Shulamith Firestone Meets Diane Arbus

This is from Shulamith’s second and final book Airless Spaces, which is basically comprised of tiny portraits of “losers,” many of whom meet in mental hospitals.    Followers of the sad prodigal ladies and the art they make will recognize Diane instantly despite Shulamith’s use of a pseudonym.  This is from a title, btw, entitled “Suicides I’ve Known,” which I’m pissed I never thought of first (although I haven’t actually known any suicides so…)

YVONNE TREE

Before I ever met Yvonne Tree I met her in her work: square, straightforward compositions on the grotesque.  I was a young art student then, and I had a Yashica 2 1/4 camera and I enjoyed composing on it.  She had a strong influence on me, though I stopped short of getting into actual carnival grotesquerie as too sensationalistic.  But the static posed quality of some of her frames affected my own photography –– I am thinking now of her famous twin girls staring at the camera.

When I came to New York and began organizing women’s liberation groups, we were to do publicity for a major piece in the New York Times.  We were offered a choice of photographers and she was one of them.  I was flattered to have such a great photographer assigned to us, and convinced the others that we should go for her.  So we got her.

She was delicate-boned, thin and pretty, if in a mousy sort of way.  What I mean is she did not stand out as strong among the rest of us strapping girls.  One night she accompanied us on  an “action” to retrieve my pay from a withholding boss.  (I was working as a waitress at McGregor’s Garage on St. Mark’s Place.) We ganged up on the boss and I threw a glass of water in his face.  We got the pay.  But Yvonne had stayed outside the whole time, quaking for possible damage to her expensive camera.

When the piece for the Times finally came out, the women were outraged at her photographs, which were of zombielike dykes all alone in a room.  She had used one or two women from another group (who were not even typical) and distanced them in the space.  I guess you could tell they were photos by Yvonne Tree.

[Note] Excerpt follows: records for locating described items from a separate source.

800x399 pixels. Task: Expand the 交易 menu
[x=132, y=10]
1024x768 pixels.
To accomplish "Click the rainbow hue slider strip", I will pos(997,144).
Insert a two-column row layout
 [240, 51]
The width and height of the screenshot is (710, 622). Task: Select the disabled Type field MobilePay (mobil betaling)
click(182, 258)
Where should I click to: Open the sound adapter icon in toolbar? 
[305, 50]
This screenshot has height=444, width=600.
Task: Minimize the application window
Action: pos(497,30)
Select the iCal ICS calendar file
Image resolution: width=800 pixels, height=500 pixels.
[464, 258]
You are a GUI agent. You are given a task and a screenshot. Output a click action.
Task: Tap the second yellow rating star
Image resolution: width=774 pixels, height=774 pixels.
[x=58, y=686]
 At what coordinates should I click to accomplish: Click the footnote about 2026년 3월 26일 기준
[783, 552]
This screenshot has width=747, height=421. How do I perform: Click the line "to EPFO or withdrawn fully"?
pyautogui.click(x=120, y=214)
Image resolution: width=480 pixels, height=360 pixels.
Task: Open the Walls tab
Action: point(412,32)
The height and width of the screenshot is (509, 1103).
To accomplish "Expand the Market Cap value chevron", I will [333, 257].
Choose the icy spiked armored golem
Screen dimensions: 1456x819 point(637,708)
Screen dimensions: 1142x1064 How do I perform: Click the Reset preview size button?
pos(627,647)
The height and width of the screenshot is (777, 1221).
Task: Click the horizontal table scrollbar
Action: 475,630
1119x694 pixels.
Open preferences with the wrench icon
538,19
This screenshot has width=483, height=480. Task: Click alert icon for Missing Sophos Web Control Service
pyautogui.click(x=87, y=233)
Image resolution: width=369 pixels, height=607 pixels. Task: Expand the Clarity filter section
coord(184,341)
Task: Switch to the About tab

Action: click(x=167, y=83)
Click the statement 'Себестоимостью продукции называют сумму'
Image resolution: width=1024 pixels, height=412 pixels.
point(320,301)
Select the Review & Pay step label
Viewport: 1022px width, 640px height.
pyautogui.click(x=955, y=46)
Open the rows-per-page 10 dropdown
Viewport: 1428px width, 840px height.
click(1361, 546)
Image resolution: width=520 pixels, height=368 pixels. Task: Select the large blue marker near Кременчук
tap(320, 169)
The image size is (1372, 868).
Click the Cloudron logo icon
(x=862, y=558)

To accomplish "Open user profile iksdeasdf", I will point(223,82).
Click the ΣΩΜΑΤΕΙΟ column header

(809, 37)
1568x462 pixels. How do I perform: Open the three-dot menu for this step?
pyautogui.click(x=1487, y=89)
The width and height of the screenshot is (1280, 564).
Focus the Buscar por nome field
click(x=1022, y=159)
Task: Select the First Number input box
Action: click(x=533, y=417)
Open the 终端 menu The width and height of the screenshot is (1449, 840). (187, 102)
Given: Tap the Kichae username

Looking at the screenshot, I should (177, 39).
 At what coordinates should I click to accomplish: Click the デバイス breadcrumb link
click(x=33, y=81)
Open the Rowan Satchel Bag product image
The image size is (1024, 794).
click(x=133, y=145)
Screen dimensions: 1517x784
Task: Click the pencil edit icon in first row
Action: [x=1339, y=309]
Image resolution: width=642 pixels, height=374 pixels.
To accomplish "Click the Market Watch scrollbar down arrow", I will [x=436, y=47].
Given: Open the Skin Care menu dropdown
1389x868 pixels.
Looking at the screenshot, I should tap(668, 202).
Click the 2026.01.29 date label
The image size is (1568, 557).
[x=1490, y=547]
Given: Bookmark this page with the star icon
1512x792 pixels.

I realized my poor judgment in swaying others in her favor when she apologized for the strangeness of the photographs, pleading that this was her “eye” and she was incapable of shooting a normal journalistic picture.  I had rather thought she was doing this assignment for commercial reasons and that she would adapt her style accordingly, but I was wrong.  Anyway, I believed her that she couldn’t help it.

Later she destroyed a whole roll and only that which had been printed with the article on women’s liberation remained with the New York Times.  She, however, gave me as a casual gift one unused print that remained, ruined for any practical use by a large crease across the left corner.  “You’re not a beautiful girl,” she said, “but somehow in this picture…”  And it was true, I looked stunning in the picture, a whole aura surrounded me; I was circled by other women who looked supplementary.  I was wearing a long silver ring on the first finger of my right hand, my “Jupiter” finger –– when I seldom wore a ring –– and generally I read as the leader of the group.

In a taxicab once she had talked a little about the breakup of her long marriage –– she seemed to be about forty at the time –– to a young guy who had launched her on her career as one of the few significant female artists of that era.  Otherwise I had no clue that she was deeply depressed, other than her tearing up the roll of women’s lib shots which were neither fish nor fowl –– neither her usual strong grotesques, nor a good journalistic visual account of what was developing in women’s liberation.

Anyhow, a month and a half later we heard a shocking story: her body had been found in the bathtub, drained of blood.  She had apparently chosen to go by cutting her wrists and then hastening the flow of blood by letting it seep into warm water.  It all sounded gruesome.  I had had no idea she was in such a desperate state.

I held on to the picture as exceedingly valuable.  I hid it in some newspapers behind an old trunk, and then later decided to put it in a cardboard roll in another place I had.  When I came out of the hospital, I had no money, so I called a curator at the Museum of MOdern Art to see if they might not want to buy the picture, one of her last good shots.  But they were content to settle for the New York Times shots, in which I had (gratefully) not been included.  In any case, I checked for the roll of cardboard, and it had been thrown out in my absence.